Powering the 110’ are a pair of MTU 16V 2000 M96L engines. These big turbo diesels produce 2,638 horsepower each, giving the Riva a top speed of 26 knots and a cruise speed of 23 knots. Fill the fuel tanks to the brim and the Riva has enough gas to cover 430 nautical miles – pretty good for a beast with 32 cylinders.

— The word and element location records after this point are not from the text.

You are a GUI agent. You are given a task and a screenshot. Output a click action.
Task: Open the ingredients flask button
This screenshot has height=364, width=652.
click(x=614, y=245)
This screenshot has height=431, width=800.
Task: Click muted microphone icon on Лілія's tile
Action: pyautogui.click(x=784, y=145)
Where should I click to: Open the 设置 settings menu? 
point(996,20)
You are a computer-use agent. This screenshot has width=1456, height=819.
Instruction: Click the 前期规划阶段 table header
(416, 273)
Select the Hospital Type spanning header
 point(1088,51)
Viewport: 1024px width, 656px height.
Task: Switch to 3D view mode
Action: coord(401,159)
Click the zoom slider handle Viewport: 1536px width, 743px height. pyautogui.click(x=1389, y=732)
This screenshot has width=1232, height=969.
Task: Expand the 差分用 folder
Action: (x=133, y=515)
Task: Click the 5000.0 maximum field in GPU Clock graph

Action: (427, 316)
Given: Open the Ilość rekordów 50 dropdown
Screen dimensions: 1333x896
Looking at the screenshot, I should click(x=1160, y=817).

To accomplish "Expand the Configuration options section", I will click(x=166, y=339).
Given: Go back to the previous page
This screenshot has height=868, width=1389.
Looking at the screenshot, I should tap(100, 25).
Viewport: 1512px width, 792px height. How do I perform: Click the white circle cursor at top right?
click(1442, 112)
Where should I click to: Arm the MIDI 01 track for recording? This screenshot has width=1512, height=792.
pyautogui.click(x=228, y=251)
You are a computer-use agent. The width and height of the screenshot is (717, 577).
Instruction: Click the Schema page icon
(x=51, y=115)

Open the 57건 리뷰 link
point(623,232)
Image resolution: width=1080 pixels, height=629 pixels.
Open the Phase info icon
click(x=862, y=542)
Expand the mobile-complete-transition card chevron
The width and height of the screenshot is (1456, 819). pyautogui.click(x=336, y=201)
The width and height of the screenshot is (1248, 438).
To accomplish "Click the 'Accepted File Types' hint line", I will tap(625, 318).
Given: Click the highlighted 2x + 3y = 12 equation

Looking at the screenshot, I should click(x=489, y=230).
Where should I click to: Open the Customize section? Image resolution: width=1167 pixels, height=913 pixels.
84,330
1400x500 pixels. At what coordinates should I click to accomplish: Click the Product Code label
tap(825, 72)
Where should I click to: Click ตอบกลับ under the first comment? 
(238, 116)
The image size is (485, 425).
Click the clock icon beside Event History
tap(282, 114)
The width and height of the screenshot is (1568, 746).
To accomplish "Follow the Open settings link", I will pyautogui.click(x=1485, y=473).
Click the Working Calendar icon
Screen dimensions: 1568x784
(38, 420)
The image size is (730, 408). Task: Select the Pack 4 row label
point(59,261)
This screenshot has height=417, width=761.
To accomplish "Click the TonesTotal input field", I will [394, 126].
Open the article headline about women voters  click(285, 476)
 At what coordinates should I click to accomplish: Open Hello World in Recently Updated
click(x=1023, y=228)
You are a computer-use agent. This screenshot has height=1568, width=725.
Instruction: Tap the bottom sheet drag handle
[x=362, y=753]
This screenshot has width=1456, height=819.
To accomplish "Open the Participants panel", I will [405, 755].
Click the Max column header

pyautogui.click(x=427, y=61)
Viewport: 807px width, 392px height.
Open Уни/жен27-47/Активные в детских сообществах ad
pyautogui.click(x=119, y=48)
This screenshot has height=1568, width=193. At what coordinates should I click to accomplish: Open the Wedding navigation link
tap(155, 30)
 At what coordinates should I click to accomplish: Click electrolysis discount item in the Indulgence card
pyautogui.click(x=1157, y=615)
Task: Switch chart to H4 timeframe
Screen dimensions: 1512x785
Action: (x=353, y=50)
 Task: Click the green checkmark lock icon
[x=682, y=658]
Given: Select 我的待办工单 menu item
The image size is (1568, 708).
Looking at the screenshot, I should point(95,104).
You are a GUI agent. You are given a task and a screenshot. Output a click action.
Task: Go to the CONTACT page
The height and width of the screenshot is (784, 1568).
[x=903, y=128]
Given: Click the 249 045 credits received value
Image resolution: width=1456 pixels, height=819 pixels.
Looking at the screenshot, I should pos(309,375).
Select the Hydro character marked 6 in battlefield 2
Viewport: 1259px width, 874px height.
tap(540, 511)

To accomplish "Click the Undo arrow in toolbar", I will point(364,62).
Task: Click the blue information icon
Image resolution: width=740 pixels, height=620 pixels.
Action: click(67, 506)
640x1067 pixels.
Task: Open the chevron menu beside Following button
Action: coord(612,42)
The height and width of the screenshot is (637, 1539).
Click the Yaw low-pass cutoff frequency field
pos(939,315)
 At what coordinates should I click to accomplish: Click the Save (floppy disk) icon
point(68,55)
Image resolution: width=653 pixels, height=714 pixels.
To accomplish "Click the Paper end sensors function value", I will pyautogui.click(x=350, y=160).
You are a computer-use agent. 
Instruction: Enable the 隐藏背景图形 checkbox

“These big turbo diesels produce 2,638 horsepower each, giving the Riva a top speed of 26 knots.”
LOA: 33.53m
Beam: 7.27m
Draught: 1.99m
Displacement: 142t
Engines: 2x MTU 16V 2000 M96L
Power: 2638 hp
Max speed: 26 kn
Cruise speed: 23 kn
Range: @cruise 430nm
Fuel: 15,300 ltr
Water: 3000 ltr
Body Material: Fiberglass 
Passengers (guests + crew): 20
Certification: RINA Class Certificate for Pleasure Yachts,
Certification: C X HULL, • MACH, Y, Unrestricted Navigation
Shipyard: Riva, Sarnico, Italy


Riva has put all of its years of knowledge and experience into creating the 110’ Dolcevita. It boasts the perfect mix of comfort, luxury and performance and it’s all wrapped up in that sleek, spacious hull. Detailing, quality and finish are all world class, and with the perfect amount of equipment, it makes you question whether you would ever need to upscale to a bigger yacht. Living the good life? Most definitely.